Arakan Rohingya Birliğinin (ARU) İslam İşbirliği Teşkilatına (İİT) sunduğu, Myanmar'daki Müslüman azınlığın durumuna ilişkin aylık rapora göre, Myanmar Seçim Komisyonu, ağustosta başlayan adaylık başvuru sürecinde, 10 Arakanlı Müslüman adayın Temsilciler Meclisi ve Eyalet Meclisi adaylık başvurularını reddetti.
Komisyon, 5 adayın Temsilciler Meclisi adaylığı, 5 adayın ise Arakan Eyalet Meclisi adaylığı başvurusunu geri çevirdi.
Ret gerekçesinde, "Rohingya" sözcüğünü kullanmaktan kaçınan Komisyon, "İslami inanca mensup" diye tanımladığı başvuru sahiplerinin, "aday olabilmeleri için ebeveynlerinin en az birinin Myanmar vatandaşı olması gerektiğini, başvuranların bu şartı karşılamadığını" ileri sürdü.
"Soykırım niyetinin açık göstergesi"
Raporda, Komisyonun kararının askeri yönetim tarafından 1982'de çıkarılan ve Arakanlı Müslümanları daha önce sahip oldukları vatandaşlık statüsünden yoksun bırakan Vatandaşlık Yasası'na dayandığı ve bu şartın daha önceki seçimlerde uygulanmadığı anımsatıldı.

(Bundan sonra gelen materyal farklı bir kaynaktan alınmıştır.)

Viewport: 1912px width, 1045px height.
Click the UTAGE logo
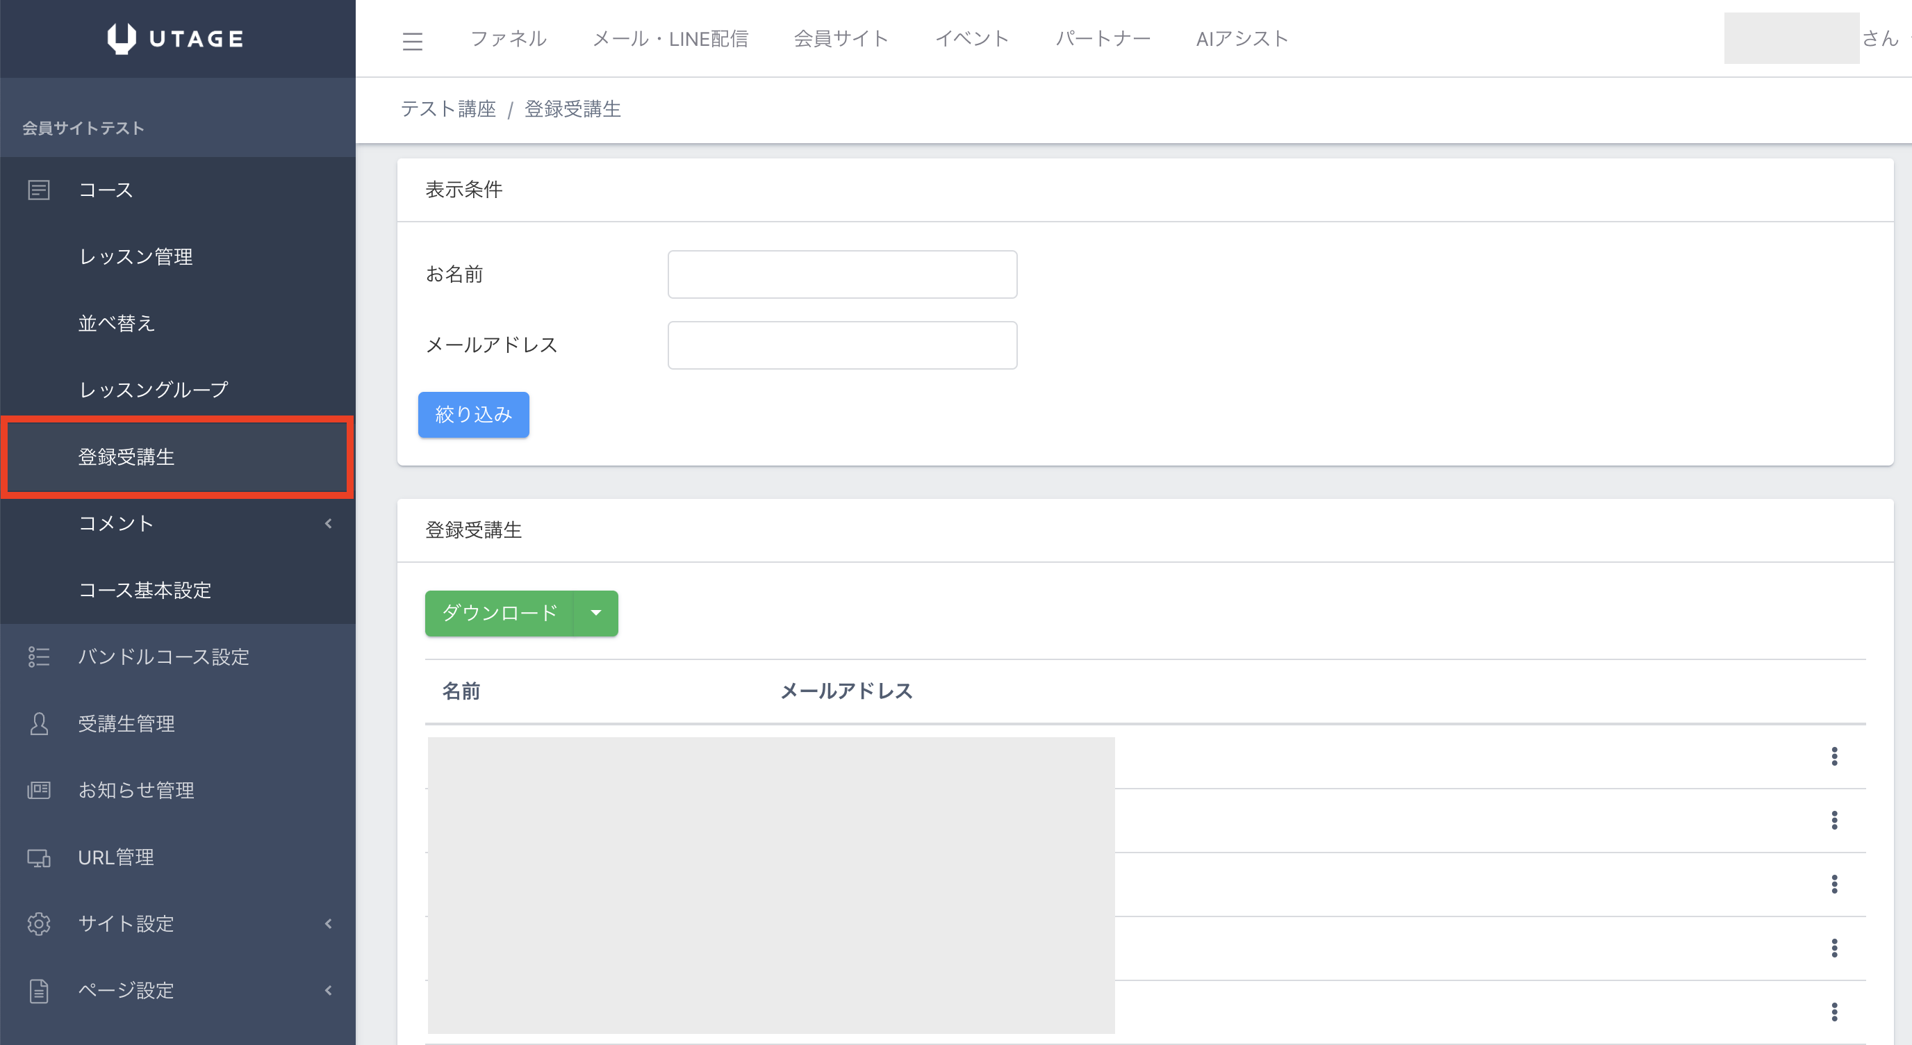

Raporda görüşüne yer verilen, kişisel güvenliğini tehlikeye atmamak için adı açıklanmayan bir Rohingya aydını, komisyonun kararını şu sözlerle eleştirdi:
"Reddin gerekçesi, son derece gülünç ve anlamsız: Burma (Myanmar) hükümeti, bu insanlara ve onların atalarına tevdi ettiği Ulusal Kayıt Sertifikalarını yok sayıyor. Oysaki milyonlarca Rohingya, bu ülkede 70 yıldır bu sertifikalarla oy kullanıyor, halen 26 Rohingya parlamenter ulusal ve eyalet düzeyinde hizmet veriyor.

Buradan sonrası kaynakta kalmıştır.